**Your objective**
Please copy the data below word for word, from the line with "Create a price alert with the bell icon" up to and including the line with "Looking at the". Leave the pictures out of your answer.

**Data for processing**
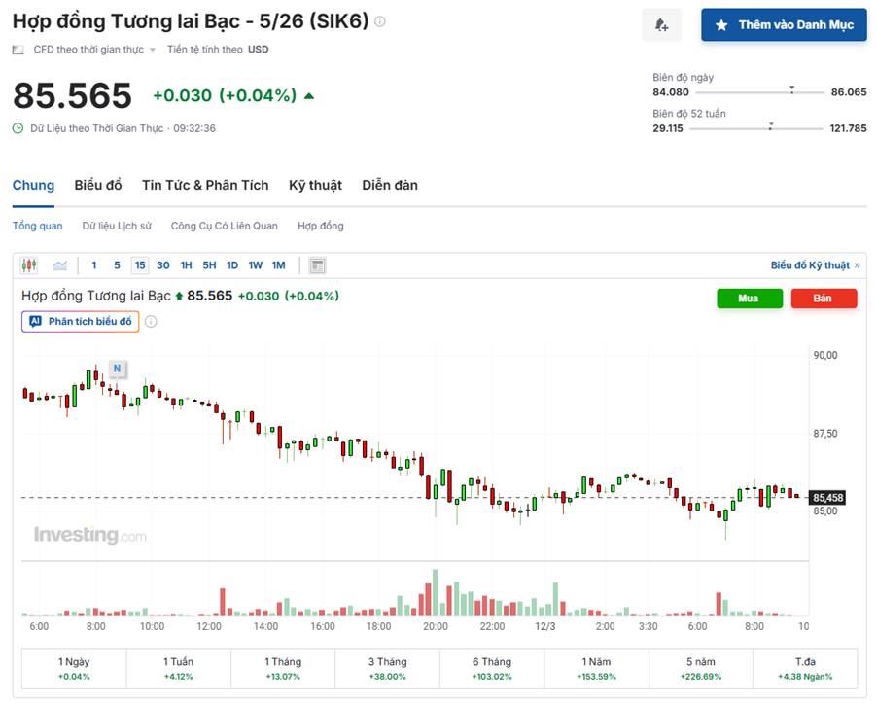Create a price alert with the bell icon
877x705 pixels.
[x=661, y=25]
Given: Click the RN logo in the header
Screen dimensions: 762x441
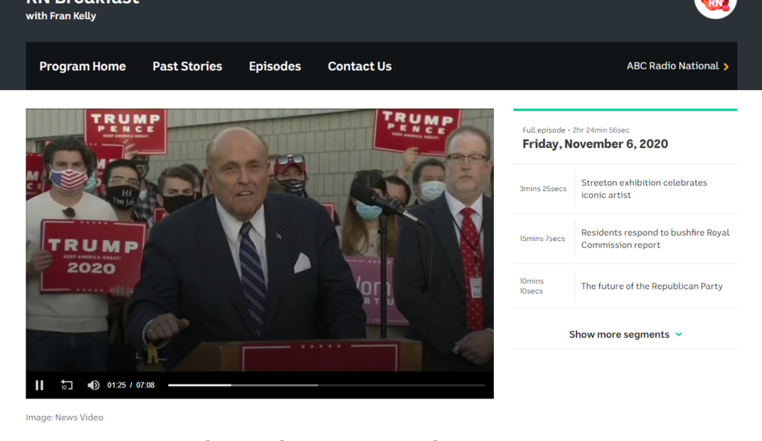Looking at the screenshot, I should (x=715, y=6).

==

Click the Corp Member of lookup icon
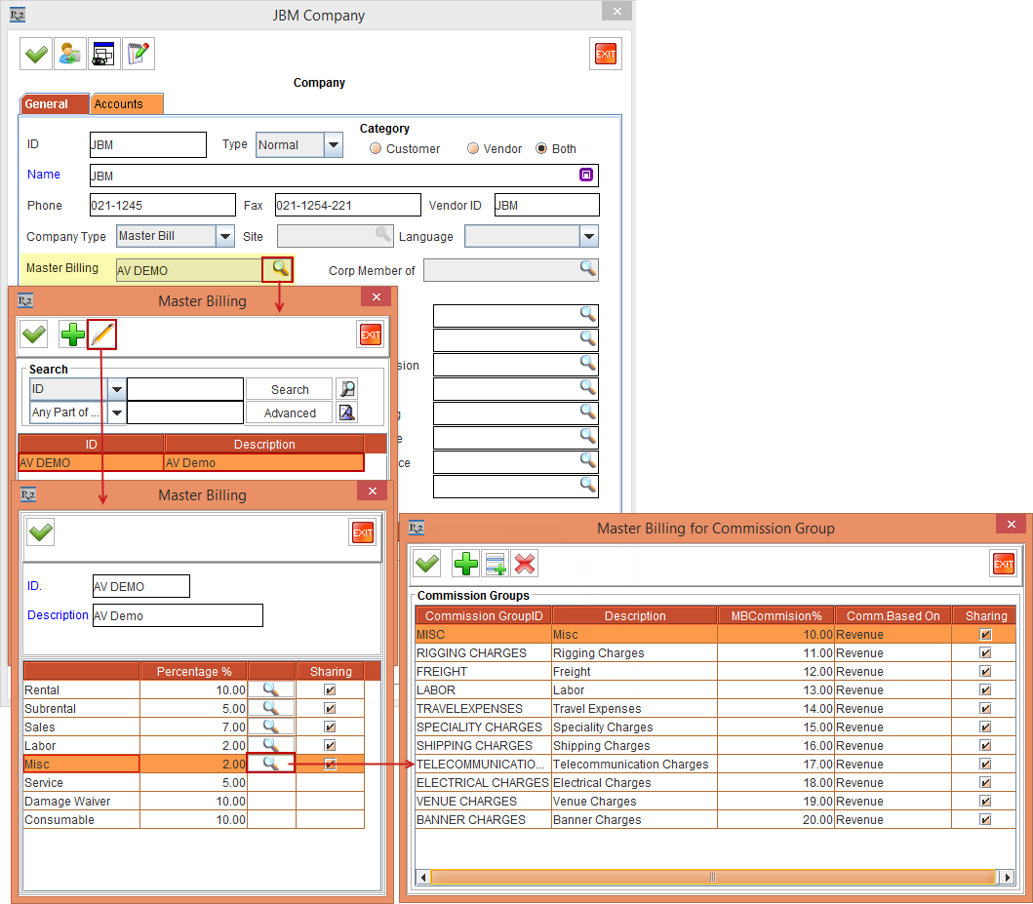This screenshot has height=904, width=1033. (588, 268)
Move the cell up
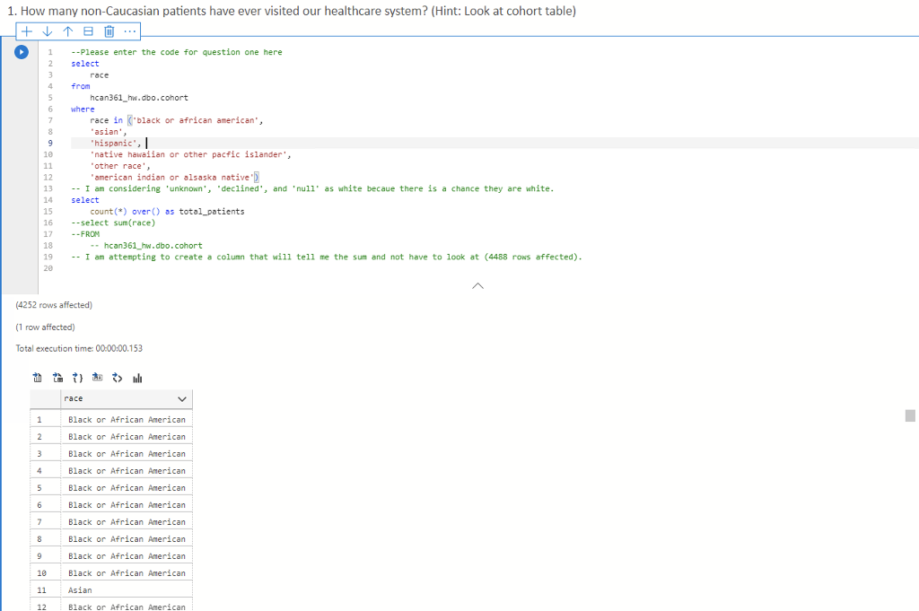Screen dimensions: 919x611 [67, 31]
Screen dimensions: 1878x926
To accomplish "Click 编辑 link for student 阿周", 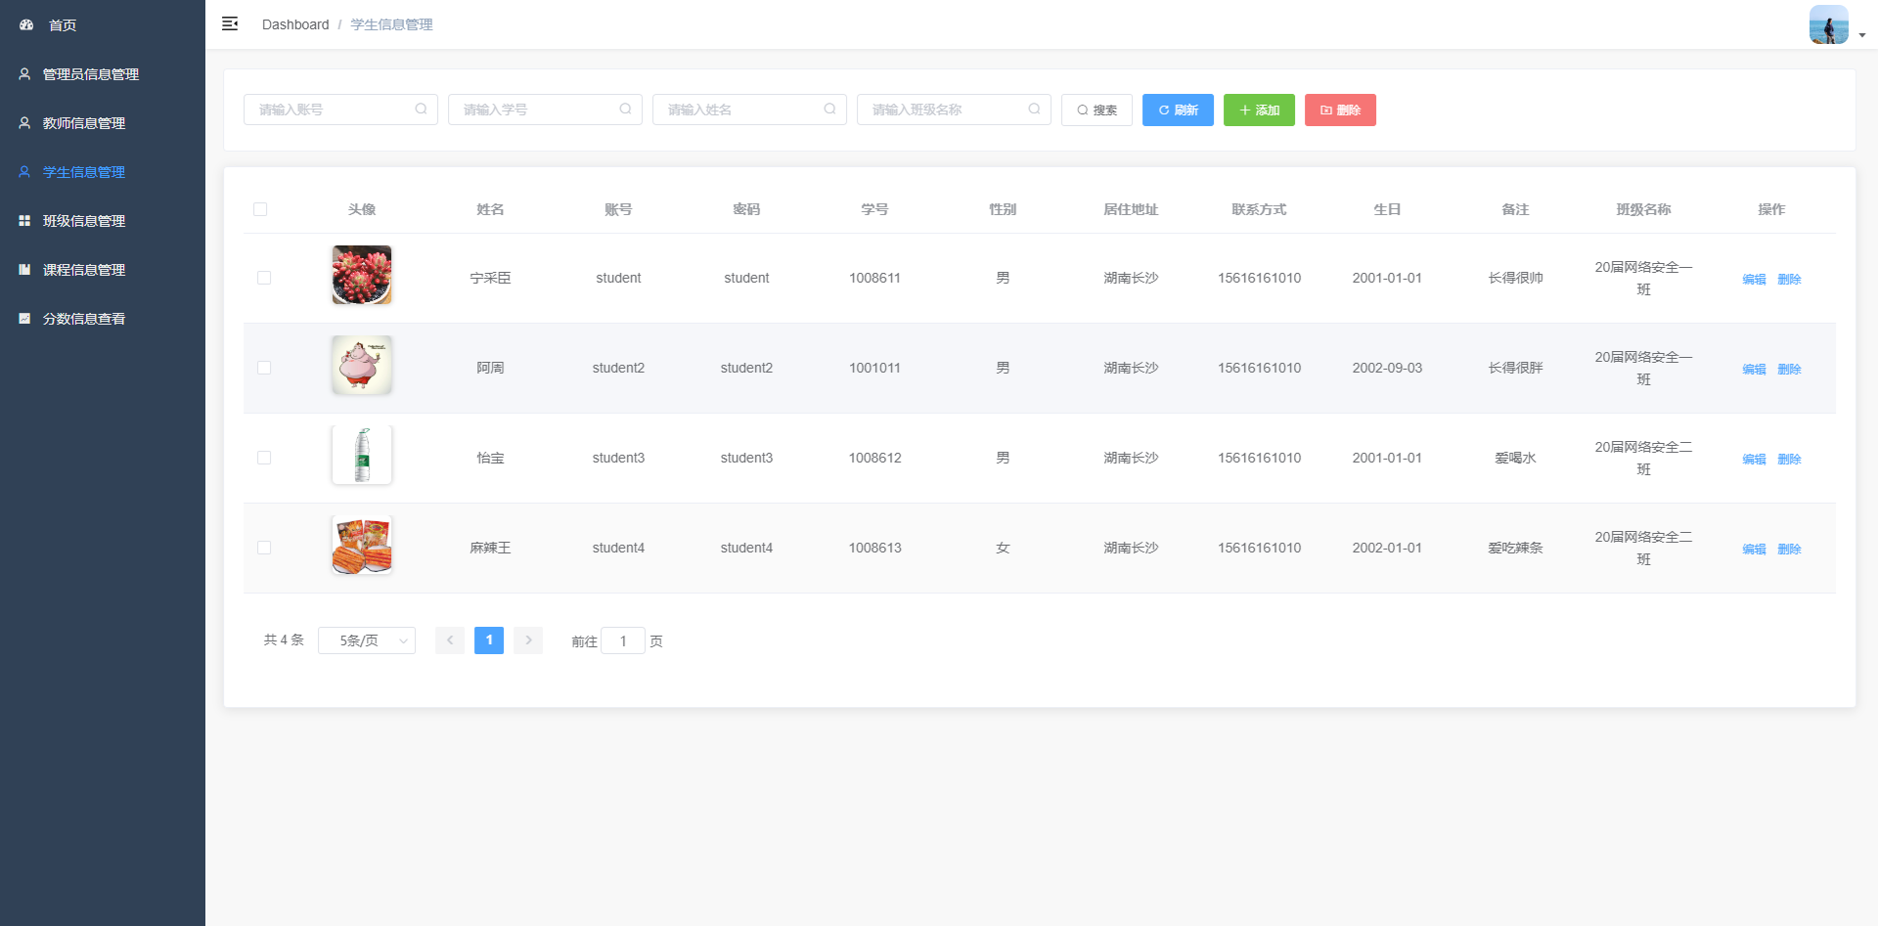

**Response for this exercise**
Create a price alert with the bell icon
877x705 pixels.
[x=661, y=25]
Given: Click the RN logo in the header
Screen dimensions: 762x441
Looking at the screenshot, I should (x=715, y=6).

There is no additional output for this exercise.